Pointing records for text and elements
⟨
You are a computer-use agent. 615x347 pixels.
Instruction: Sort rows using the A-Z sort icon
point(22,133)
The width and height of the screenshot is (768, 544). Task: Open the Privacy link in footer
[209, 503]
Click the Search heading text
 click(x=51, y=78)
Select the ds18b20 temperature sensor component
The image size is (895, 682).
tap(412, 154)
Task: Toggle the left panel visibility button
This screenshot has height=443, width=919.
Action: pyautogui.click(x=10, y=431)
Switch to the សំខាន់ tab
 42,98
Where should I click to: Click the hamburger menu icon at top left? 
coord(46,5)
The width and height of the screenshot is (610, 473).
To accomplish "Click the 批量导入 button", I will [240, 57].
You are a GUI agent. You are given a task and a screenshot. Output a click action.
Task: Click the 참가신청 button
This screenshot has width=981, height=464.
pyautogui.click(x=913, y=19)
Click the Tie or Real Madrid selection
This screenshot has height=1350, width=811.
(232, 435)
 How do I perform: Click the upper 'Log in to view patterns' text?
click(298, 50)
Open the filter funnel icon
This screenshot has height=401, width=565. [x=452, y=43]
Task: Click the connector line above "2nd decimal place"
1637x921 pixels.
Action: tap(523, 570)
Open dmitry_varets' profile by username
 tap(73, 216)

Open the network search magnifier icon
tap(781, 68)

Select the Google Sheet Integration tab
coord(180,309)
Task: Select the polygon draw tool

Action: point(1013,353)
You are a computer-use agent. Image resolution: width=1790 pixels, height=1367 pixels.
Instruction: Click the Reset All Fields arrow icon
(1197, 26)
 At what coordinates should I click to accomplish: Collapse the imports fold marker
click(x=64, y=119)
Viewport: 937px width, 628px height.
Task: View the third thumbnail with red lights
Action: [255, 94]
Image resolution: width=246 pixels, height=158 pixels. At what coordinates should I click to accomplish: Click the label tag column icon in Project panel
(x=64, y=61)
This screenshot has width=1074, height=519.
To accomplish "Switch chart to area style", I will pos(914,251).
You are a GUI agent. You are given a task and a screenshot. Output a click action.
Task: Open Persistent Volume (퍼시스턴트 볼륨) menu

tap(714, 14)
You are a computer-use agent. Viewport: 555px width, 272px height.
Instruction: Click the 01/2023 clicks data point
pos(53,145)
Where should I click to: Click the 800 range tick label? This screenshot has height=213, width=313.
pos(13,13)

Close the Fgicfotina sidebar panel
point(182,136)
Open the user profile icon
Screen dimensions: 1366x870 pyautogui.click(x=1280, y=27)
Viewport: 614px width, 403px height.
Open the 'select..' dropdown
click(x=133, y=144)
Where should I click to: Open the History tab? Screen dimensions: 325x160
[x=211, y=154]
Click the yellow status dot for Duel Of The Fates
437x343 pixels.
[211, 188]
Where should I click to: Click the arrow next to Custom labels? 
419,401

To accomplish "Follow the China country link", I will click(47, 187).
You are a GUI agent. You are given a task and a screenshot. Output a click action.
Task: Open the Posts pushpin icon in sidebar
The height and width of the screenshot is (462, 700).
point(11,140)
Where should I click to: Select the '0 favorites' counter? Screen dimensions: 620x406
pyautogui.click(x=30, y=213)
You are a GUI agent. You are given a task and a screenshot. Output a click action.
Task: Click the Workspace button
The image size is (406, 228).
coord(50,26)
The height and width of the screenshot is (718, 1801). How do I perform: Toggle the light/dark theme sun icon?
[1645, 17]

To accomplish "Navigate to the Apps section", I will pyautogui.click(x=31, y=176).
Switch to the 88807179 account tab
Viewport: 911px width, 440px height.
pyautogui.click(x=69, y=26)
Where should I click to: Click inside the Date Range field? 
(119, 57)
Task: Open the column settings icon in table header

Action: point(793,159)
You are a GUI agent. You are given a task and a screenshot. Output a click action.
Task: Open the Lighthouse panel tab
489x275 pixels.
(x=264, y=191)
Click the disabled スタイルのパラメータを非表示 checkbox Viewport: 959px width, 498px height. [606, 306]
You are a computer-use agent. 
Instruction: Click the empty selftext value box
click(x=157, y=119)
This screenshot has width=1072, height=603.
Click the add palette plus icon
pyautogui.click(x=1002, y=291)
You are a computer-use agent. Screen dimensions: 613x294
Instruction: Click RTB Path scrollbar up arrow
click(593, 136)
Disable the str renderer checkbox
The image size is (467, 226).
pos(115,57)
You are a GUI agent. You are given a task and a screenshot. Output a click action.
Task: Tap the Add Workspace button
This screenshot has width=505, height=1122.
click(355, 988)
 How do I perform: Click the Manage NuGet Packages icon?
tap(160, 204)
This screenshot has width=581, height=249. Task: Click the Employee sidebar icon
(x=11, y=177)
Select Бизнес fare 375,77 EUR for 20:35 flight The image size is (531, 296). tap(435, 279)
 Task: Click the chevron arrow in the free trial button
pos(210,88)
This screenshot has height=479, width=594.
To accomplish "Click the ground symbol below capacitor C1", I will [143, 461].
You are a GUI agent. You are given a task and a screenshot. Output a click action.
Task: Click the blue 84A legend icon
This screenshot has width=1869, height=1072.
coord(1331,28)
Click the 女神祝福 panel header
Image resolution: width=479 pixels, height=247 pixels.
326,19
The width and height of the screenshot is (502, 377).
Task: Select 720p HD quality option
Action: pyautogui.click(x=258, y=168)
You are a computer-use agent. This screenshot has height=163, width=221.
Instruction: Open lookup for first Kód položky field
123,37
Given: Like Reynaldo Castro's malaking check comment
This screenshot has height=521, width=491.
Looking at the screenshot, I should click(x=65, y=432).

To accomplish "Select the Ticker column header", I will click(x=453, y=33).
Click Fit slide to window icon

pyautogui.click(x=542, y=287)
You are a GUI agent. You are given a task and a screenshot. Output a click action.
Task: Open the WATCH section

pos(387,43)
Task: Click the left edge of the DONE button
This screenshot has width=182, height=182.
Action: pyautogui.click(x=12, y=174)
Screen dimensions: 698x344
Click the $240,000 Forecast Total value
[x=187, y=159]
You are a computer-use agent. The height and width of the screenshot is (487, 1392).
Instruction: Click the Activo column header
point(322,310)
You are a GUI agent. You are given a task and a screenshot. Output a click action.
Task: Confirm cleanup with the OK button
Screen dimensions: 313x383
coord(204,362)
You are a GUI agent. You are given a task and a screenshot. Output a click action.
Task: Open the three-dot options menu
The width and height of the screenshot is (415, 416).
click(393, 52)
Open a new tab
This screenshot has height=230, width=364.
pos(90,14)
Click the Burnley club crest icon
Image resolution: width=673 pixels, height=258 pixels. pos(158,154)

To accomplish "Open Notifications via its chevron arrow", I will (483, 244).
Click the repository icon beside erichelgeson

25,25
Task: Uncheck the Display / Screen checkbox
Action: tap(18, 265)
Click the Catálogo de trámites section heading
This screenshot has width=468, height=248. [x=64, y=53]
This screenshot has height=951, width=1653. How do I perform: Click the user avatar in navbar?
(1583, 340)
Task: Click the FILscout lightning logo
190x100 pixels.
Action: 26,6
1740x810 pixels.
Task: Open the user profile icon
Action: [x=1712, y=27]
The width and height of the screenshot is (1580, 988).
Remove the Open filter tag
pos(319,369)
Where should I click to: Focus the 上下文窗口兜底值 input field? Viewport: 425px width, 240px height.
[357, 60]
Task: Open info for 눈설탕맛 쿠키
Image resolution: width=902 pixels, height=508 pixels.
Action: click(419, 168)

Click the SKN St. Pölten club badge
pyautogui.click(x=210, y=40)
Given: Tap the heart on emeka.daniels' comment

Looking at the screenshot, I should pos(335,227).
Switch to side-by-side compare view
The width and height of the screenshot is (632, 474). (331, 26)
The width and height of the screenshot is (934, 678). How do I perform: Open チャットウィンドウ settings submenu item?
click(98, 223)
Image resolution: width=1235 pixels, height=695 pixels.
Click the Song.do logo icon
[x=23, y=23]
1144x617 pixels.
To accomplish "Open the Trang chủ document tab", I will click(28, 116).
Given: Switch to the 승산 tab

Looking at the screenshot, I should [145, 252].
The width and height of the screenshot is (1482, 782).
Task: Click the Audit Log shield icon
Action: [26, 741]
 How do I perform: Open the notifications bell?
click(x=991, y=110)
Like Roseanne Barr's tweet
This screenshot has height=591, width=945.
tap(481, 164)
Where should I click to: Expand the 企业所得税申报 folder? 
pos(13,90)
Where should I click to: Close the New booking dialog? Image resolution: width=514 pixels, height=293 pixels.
⟩
→ Aim of the task
Copy the items above word for word, starting with the line containing "The width and height of the screenshot is (768, 544)." and continuing through the line containing "will [240, 57].".

→ Result of this exercise
The width and height of the screenshot is (768, 544). Task: Open the Privacy link in footer
[209, 503]
Click the Search heading text
 click(x=51, y=78)
Select the ds18b20 temperature sensor component
The image size is (895, 682).
tap(412, 154)
Task: Toggle the left panel visibility button
This screenshot has height=443, width=919.
Action: pyautogui.click(x=10, y=431)
Switch to the សំខាន់ tab
 42,98
Where should I click to: Click the hamburger menu icon at top left? 
coord(46,5)
The width and height of the screenshot is (610, 473).
To accomplish "Click the 批量导入 button", I will [240, 57].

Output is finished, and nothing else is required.